Тогда проситель решает подождать, пока ему разрешат войти. Он ждет дни, недели, годы. Он ждет в стороне от входа всю свою жизнь. Он стареет, его зрение слабеет, и уже умирая, задает привратнику последний вопрос – вопрос, который никогда не задавал прежде. «Ведь все люди стремятся к Закону, как же случилось, что за все эти долгие годы никто, кроме меня, не требовал, чтобы его пропустили?» Привратник кричит изо всех сил (потому что и слух тоже отказывает поселянину). «Никому сюда входа нет, эти врата были предназначены для тебя одного! Теперь пойду и запру их».
Йозеф К. не понимает притчу; более того, до самого конца, когда он умирает «как собака», он продолжает искать помощи от какого-либо внешнего источника. Кафка и сам, как он пишет в своем дневнике, вначале не понимал смысл притчи. Согласно Буберу, впоследствии Кафка в своих записных книжках полнее выразил смысл притчи: «Признание вины, безусловное признание вины, дверь распахивается. Она ведет в дом мира, мутное отражение которого раскинулось вне стен». Поселянин в романе Кафки был виновен – не только в том, что вел неживую жизнь, ожидал позволения от другого, не овладевал своей жизнью, не проходил через врата, предназначенные для него одного, он был виновен и в том, что не принимал свою вину, не использовал ее как проводника вовнутрь, не сознавался «безусловно» – акт, в результате которого врата бы «распахнулись».
Нам мало что рассказано о жизни Йозефа К. до зова вины, и потому мы не можем точно обозначить основания его экзистенциальной вины. Однако мы можем обратиться к одной удивительно многое проясняющей истории, принадлежащей Хойшеру (Heuscher), в которой речь идет о двойнике Йозефа К. – пациенте мистере Т., чьи обвинения самому себе легко увидеть:
«Мистер Т. обратился ко мне за консультацией, потому что больше не мог глотать. В течение недель он ограничивался частыми маленькими глотками жидкости, в результате потеряв около сорока фунтов. До болезни он делил свое время между фабрикой, где его функции были интересны, но четко определены, и домом, где его умная, но хронически невротичная, депрессивная алкоголичка-жена делала невозможными выходы в общество и прочие развлечения. Половая близость прекратилась уже много лет назад, якобы по обоюдному согласию, и домашняя жизнь была ограничена чтением, просмотром телепередач, безличными разговорами с женой, когда она была трезва, и эпизодическими визитами дальнего родственника. Внушающий симпатию и превосходный собеседник, мистер Т. тем не менее не имел близкого друга, хотя очень хотел бы иметь. Он никогда не пытался вести какую-либо социальную жизнь, в которой не участвовала бы его жена. Увязший в этом ригидном и ограниченном мире, он умно парировал все предложения терапевта, касающиеся развития того или иного потенциала, осуществления того или иного выбора».

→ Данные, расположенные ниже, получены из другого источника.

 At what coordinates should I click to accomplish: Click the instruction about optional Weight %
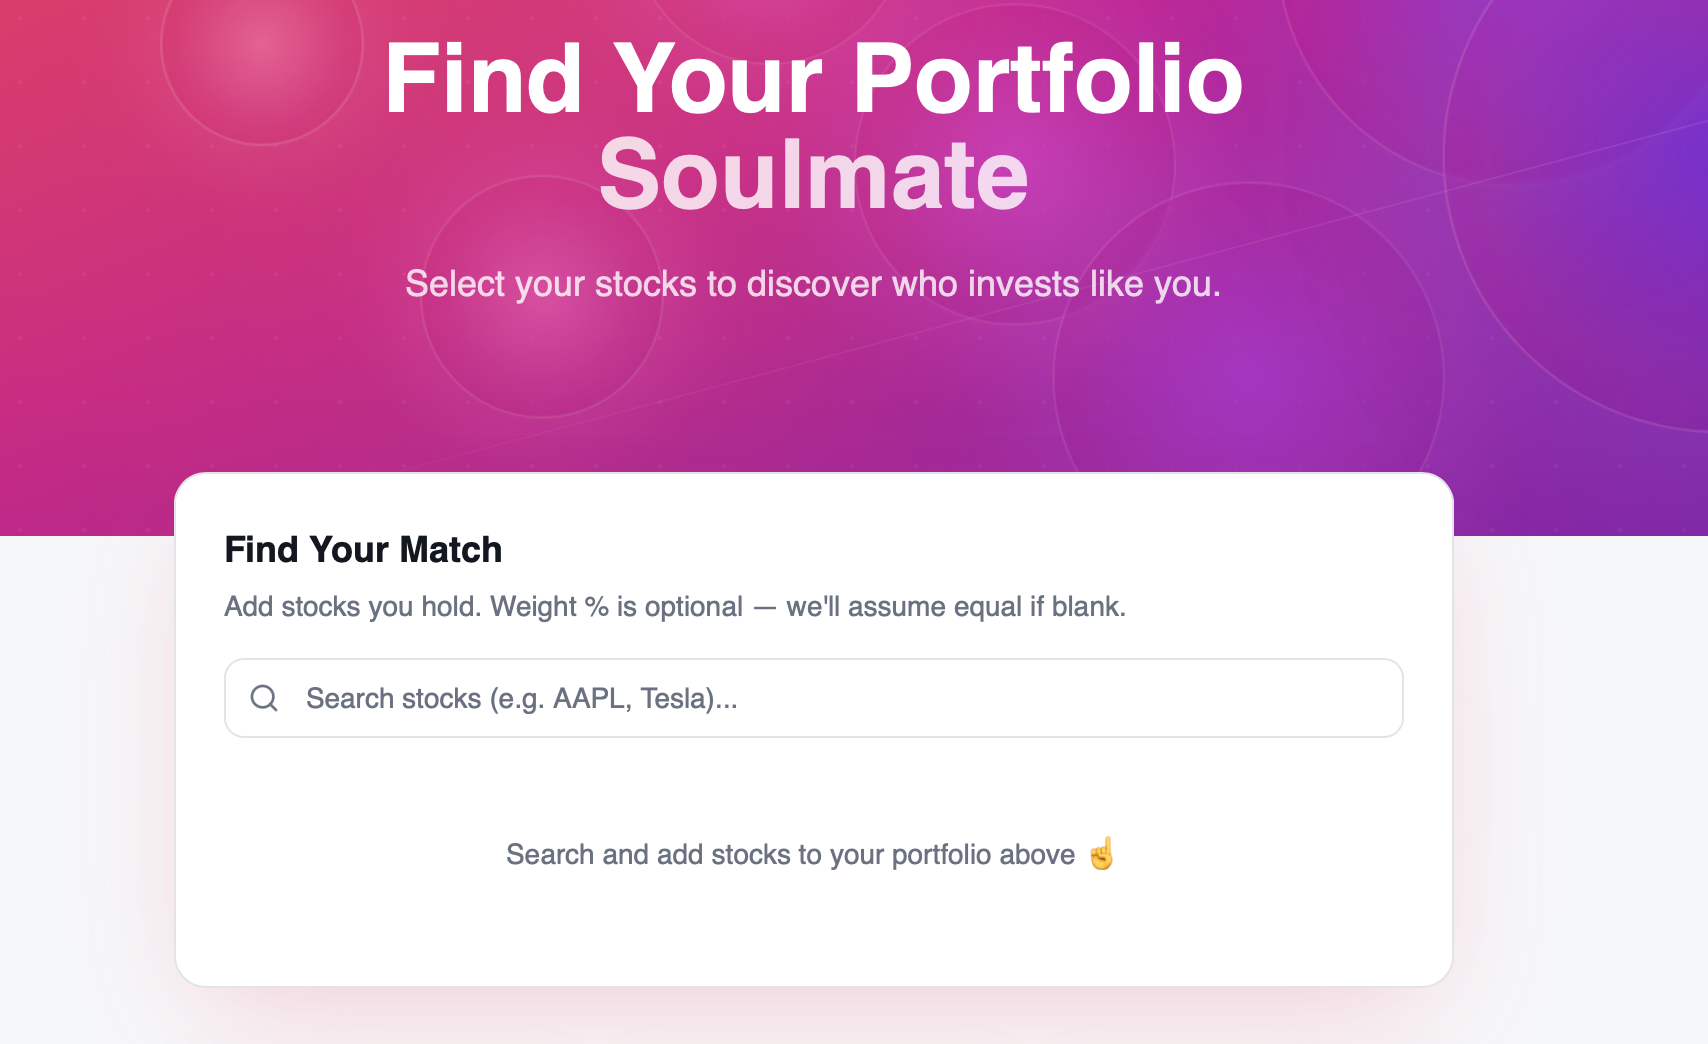click(x=675, y=606)
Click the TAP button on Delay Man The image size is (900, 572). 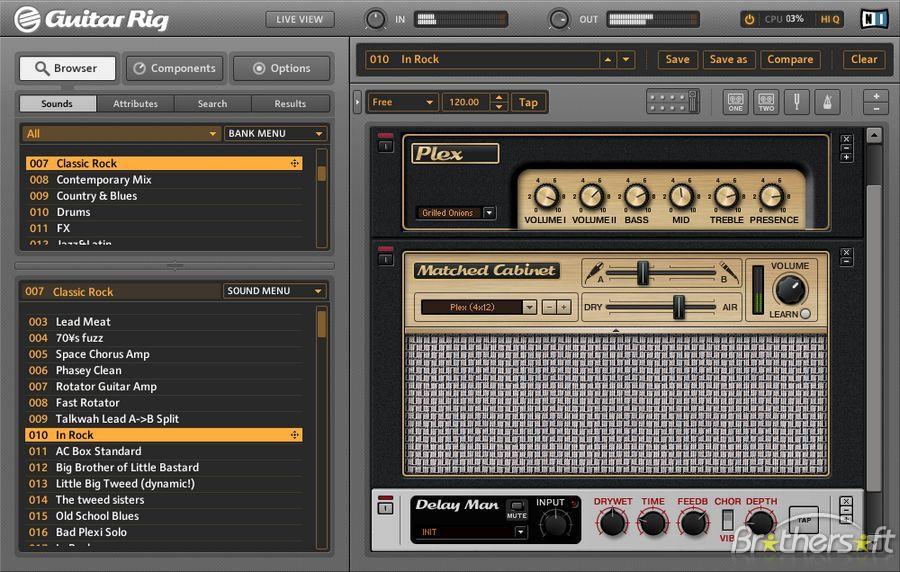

За два года терапии симптоматика мистера Т. смягчилась, но жизненный стиль никак не изменился. Подобно Йозефу К., мистер Т. не прислушивался к себе; в терапии он тщательно уклонялся от глубинного исследования своей жизни. Однако он настаивал на продолжении терапии, и терапевт рассматривал его настойчивость как свидетельство скрытого от него самого ощущения возможности более насыщенной жизни.
В один прекрасный день мистер Т. рассказал свой сон, изумивший его предельной ясностью. Он не читал Кафку, но этот сон до дрожи напоминал «Процесс», который, как и многие произведения Кафки, получил начало в сновидении. Он слишком длинен, чтобы воспроизводить его здесь целиком, но вот начало.
«Я арестован полицией и отправлен в полицейское отделение. Мне не сказали, за что я арестован, только пробурчали что-то о „мелком преступлении“ и предложили признать себя виновным. Когда я отказался, они стали угрожать обвинением в тяжком преступлении. „Обвиняйте меня в чем хотите“, – огрызнулся я, и тогда они вменили мне тяжкое преступление. В результате я был осужден и оказался на тюремной ферме, поскольку, как сказал один из полицейских, это было место для „ненасильственных тяжких преступлений“. Вначале, когда мне предложили признать себя виновным, я впал в панику, затем почувствовал гнев и замешательство. Я так и не узнал, в чем был обвинен, но задержавший меня офицер сказал, что глупо было отказываться признать вину, поскольку за мелкое преступление меня посадили бы всего на шесть месяцев, в то время как приговор за тяжкое преступление – по крайней мере пять лет. Я получил между пятью и тридцатью годами.»